• Activity: Using the data below, gather each line that includes the word "template".

The data START

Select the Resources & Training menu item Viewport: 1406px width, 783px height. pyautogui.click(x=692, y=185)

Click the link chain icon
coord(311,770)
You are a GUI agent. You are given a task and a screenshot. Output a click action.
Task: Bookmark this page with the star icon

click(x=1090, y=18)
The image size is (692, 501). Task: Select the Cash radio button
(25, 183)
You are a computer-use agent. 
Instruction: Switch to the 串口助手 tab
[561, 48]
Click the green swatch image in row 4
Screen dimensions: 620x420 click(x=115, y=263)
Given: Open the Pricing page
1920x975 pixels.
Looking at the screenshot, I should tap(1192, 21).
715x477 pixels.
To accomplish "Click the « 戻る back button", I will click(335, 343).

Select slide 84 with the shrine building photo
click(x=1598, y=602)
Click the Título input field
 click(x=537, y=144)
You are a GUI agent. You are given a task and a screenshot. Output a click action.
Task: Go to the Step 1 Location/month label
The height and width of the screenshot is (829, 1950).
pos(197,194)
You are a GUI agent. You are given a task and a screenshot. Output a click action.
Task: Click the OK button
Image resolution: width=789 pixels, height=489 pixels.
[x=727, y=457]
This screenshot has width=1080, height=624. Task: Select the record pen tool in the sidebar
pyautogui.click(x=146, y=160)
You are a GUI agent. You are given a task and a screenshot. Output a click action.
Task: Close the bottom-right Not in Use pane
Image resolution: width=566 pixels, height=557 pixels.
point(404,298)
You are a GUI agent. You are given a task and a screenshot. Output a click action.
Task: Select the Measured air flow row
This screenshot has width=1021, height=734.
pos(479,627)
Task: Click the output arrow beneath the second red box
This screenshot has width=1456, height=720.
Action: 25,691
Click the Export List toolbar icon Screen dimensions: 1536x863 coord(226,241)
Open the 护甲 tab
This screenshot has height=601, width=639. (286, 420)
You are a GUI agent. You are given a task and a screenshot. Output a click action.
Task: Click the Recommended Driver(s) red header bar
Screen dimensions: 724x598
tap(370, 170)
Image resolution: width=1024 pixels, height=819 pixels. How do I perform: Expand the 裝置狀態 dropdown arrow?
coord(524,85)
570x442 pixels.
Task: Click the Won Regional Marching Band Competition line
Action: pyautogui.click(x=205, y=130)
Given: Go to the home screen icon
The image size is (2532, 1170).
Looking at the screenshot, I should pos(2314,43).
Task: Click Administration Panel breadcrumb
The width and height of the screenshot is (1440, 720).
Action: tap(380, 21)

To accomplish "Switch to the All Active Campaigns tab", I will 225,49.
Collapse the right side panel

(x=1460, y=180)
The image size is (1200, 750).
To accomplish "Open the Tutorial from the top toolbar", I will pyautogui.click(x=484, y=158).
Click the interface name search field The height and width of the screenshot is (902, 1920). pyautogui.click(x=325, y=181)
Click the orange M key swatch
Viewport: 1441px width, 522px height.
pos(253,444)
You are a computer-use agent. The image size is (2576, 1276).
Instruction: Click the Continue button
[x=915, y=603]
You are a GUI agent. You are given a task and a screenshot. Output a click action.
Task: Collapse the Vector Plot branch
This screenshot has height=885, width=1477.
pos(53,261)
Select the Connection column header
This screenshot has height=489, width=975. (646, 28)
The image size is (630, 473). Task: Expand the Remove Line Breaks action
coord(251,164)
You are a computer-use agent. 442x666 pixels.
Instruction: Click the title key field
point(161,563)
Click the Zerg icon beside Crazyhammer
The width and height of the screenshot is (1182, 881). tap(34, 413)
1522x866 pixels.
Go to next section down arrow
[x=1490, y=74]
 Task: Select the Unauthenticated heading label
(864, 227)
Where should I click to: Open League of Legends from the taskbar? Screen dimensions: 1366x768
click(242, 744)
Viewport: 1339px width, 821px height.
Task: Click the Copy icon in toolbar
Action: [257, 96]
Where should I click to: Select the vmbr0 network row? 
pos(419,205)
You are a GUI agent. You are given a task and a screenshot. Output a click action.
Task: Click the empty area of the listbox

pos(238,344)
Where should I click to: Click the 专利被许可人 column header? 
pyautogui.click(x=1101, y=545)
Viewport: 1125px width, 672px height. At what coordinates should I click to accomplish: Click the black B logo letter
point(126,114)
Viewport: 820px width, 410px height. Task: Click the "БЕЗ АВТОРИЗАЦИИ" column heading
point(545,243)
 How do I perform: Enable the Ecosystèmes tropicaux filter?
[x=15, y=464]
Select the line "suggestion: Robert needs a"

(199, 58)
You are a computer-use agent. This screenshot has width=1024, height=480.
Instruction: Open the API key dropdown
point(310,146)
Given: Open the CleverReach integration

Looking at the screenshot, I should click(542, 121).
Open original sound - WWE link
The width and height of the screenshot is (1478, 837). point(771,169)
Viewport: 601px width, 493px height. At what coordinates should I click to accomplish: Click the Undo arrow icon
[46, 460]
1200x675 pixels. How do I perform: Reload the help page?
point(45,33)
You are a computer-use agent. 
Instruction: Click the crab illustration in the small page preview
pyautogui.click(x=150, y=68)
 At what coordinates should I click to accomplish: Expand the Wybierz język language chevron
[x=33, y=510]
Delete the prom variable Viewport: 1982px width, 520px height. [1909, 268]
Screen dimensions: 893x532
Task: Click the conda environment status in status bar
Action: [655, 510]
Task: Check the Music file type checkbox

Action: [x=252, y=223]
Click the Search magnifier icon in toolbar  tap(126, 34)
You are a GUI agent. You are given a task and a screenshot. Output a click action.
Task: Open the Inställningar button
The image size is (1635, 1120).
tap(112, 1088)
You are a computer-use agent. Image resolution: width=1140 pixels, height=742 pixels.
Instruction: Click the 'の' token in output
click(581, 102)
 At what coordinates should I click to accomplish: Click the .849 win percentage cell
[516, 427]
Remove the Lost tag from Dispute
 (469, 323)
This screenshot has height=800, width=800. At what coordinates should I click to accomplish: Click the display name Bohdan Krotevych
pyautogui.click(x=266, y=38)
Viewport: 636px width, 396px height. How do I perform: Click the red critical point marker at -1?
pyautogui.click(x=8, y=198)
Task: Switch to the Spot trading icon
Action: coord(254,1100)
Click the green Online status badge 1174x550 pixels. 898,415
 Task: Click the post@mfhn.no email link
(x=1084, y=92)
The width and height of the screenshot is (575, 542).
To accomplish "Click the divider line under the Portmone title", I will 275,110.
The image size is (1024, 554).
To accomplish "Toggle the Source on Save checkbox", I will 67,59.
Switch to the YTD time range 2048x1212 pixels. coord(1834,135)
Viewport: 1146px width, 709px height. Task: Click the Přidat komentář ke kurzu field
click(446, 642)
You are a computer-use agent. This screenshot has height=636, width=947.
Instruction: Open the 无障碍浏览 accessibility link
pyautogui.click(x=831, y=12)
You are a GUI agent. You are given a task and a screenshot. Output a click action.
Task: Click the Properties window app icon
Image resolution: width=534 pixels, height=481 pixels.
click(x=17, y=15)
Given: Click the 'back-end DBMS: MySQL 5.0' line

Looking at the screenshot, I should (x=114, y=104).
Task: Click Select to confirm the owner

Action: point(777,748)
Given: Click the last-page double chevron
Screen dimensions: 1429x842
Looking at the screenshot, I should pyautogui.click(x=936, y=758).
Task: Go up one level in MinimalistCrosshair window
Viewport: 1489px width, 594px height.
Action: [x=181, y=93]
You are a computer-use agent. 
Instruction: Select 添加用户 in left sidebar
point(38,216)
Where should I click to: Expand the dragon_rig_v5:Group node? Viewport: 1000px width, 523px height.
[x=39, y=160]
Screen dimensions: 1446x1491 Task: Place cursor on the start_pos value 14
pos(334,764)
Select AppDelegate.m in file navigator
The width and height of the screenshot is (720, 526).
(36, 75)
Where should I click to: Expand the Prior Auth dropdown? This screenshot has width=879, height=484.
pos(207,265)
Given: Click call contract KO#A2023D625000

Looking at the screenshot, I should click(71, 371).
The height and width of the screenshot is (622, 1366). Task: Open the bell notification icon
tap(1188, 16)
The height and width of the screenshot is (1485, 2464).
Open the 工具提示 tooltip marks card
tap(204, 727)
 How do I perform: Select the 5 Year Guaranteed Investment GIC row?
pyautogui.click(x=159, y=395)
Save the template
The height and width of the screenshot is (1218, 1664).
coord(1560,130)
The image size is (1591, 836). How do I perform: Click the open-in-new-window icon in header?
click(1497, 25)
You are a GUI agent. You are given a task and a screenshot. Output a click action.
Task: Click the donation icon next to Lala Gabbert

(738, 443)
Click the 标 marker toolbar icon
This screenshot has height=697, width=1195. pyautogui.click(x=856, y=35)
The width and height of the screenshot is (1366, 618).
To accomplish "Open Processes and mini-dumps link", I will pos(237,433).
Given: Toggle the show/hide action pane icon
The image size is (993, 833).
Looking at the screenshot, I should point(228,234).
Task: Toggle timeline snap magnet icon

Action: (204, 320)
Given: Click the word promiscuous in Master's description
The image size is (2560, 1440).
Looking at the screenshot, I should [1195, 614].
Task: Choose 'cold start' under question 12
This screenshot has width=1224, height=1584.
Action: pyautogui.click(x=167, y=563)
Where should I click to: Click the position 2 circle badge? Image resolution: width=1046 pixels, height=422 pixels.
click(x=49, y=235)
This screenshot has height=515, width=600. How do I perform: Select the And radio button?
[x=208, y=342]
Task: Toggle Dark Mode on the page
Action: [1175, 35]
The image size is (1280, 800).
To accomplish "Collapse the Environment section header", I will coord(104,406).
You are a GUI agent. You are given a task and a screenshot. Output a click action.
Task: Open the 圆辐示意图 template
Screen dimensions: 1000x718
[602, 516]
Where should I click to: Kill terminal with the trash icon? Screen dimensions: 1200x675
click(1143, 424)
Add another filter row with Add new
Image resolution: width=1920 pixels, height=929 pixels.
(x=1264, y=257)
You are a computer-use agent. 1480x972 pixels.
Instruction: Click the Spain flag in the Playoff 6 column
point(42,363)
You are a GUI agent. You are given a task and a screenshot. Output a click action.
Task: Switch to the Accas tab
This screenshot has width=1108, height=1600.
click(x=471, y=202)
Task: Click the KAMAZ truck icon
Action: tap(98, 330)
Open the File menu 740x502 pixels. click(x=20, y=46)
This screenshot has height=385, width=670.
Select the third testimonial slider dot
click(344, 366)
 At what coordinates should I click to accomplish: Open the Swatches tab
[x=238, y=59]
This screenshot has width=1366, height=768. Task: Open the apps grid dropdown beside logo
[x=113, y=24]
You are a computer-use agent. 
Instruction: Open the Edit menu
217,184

The data END

• Written reply:
Save the template
Task: Open the 圆辐示意图 template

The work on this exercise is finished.